CTEM vendors in 2026

Two camps. Suite plays that bundle multiple CTEM stages into one platform, and best-of-breed stacks that you assemble:

  • Suite plays. Tenable One, CrowdStrike Falcon Exposure Management, Rapid7 Exposure Command, Qualys VMDR + ETM, Microsoft Defender External Attack Surface Management + Defender for Endpoint vulnerability management.
  • Best-of-breed EASM + ASM: CyCognito, IONIX, CYRISMA, Bitsight Attack Surface, runZero, watchTowr, Hadrian.
  • BAS / validation: Pentera, XM Cyber, AttackIQ, SafeBreach, Cymulate, Picus.
  • Prioritisation / orchestration: Vulcan Cyber, Nucleus Security, Phoenix Security, ArmorCode.
  • PTaaS: HackerOne Assessments, Cobalt, Synack, Bugcrowd Penetration Testing.

Common pitfalls running a CTEM program

  • Buying a tool, calling it a program. CTEM is workflow plus governance. Without an owner the scan results become noise.
  • Skipping the validate stage. The hardest stage to staff but the one that delivers the biggest noise reduction.
  • Misaligned remediation incentives. Engineering owns the fix; security owns the queue. Without shared OKRs the SLA is theoretical.
  • Over-rotating on dashboards. CTEM produces beautiful charts. The metric that matters is mean-time-to-remediate for KEV-listed exposures on tier-0 assets.

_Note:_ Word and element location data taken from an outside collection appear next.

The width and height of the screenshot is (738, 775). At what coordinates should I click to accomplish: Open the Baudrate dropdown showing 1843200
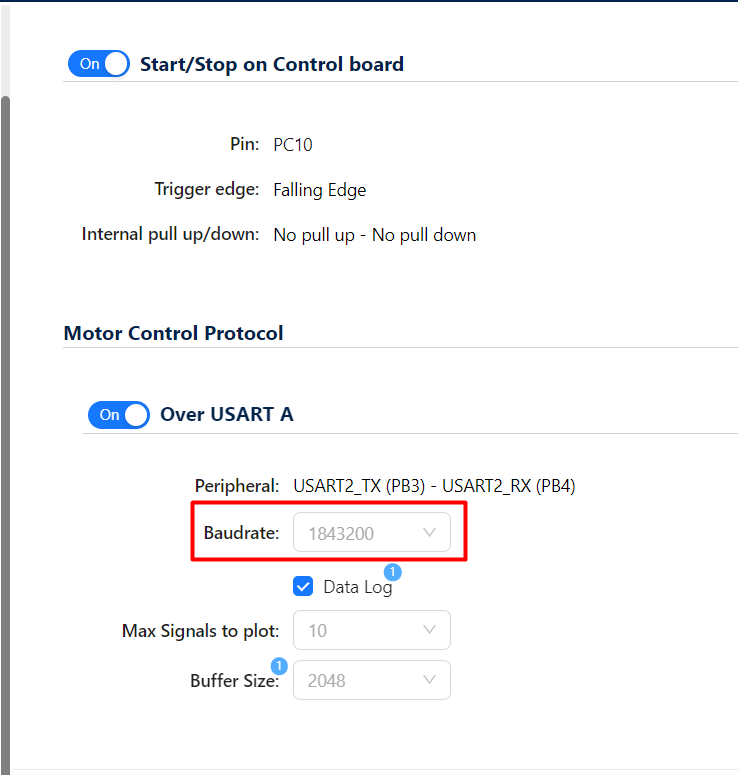pos(371,533)
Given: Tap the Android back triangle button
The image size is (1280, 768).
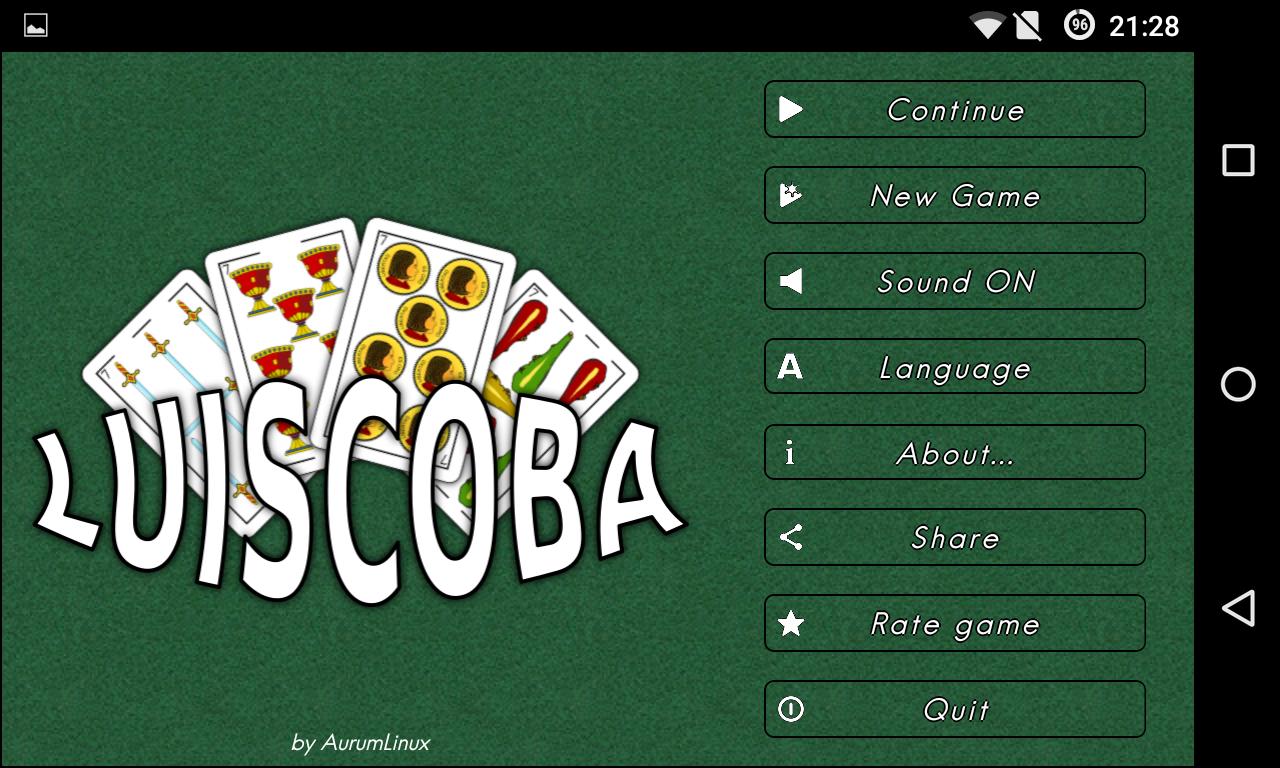Looking at the screenshot, I should tap(1238, 608).
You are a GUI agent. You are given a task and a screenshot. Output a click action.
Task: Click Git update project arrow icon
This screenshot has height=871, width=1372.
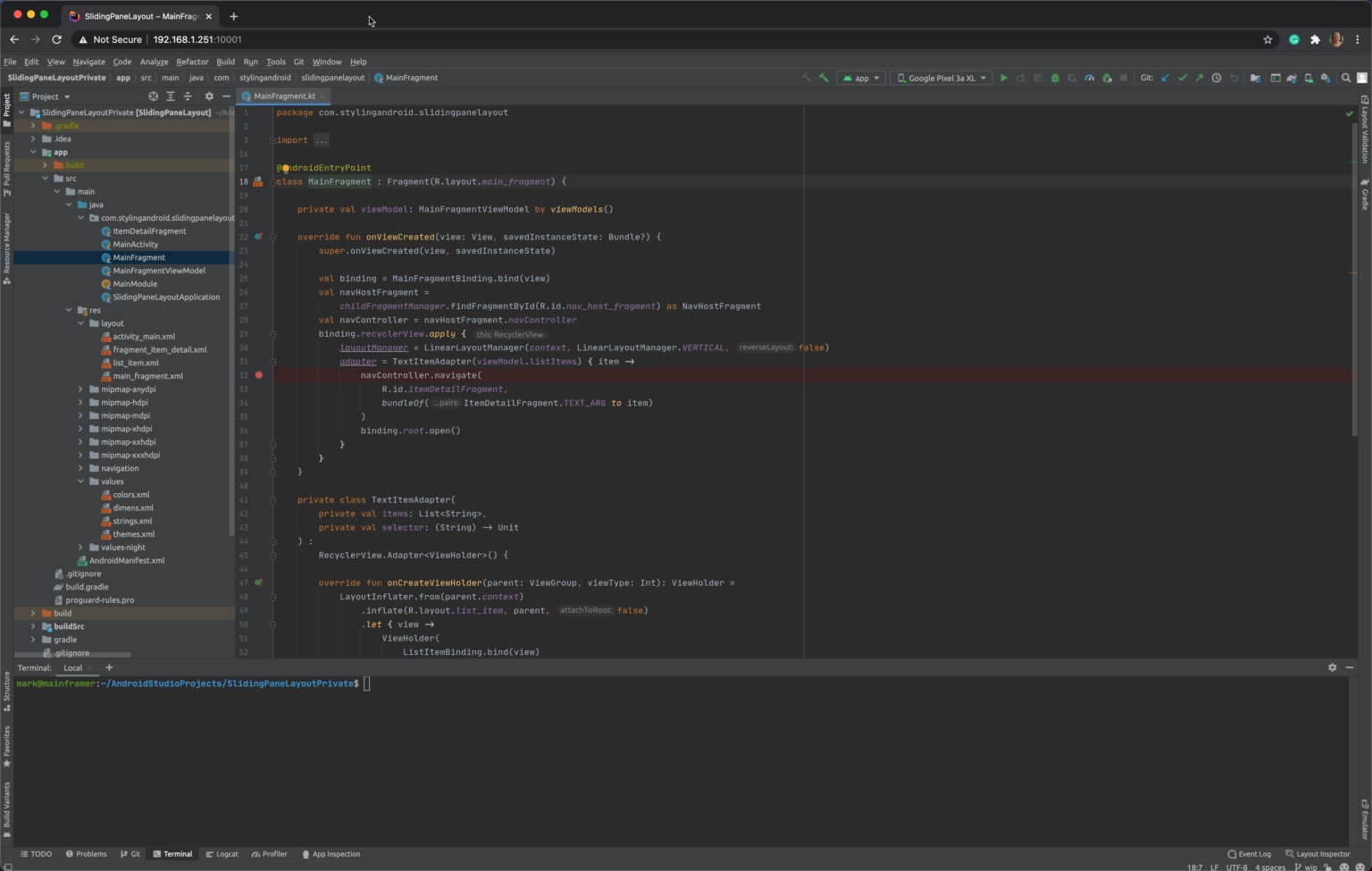coord(1166,79)
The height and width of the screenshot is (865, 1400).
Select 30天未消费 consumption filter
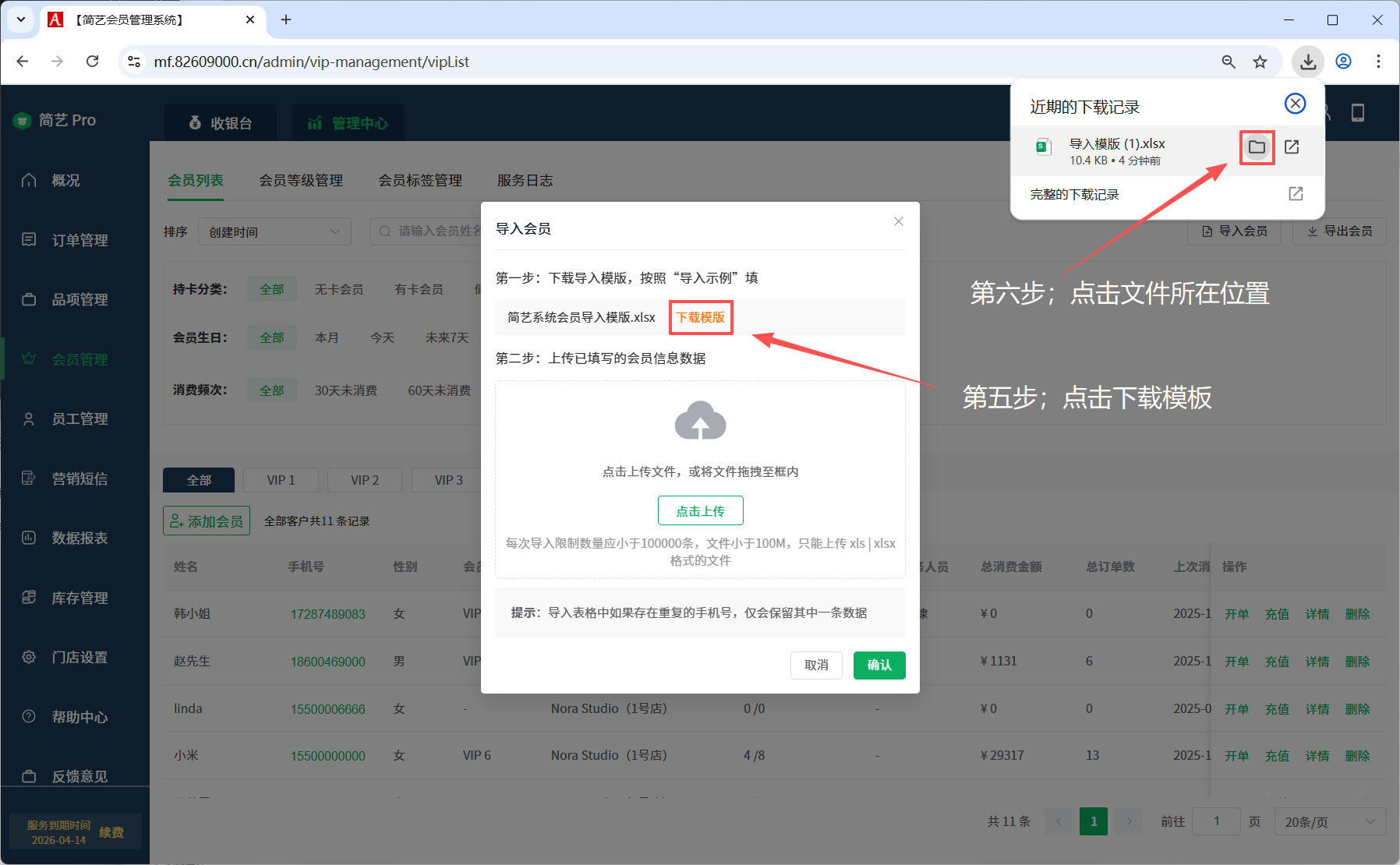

A pragmatic rollout sequence

  1. Start with EASM coverage of one brand or business unit — the smallest scope that has real exposure.
  2. Stand up a prioritisation layer (Vulcan, Nucleus, or an in-platform module) and unify findings from EASM + cloud + vulnerability scanners.
  3. Add validation via BAS or automated pentest. Even one quarterly run materially changes the prioritisation queue.
  4. Wire remediation tickets into the owning team's existing system. Avoid a separate security-only ticket queue.
  5. Publish SLA performance monthly. The act of publishing changes behaviour faster than the tool change does.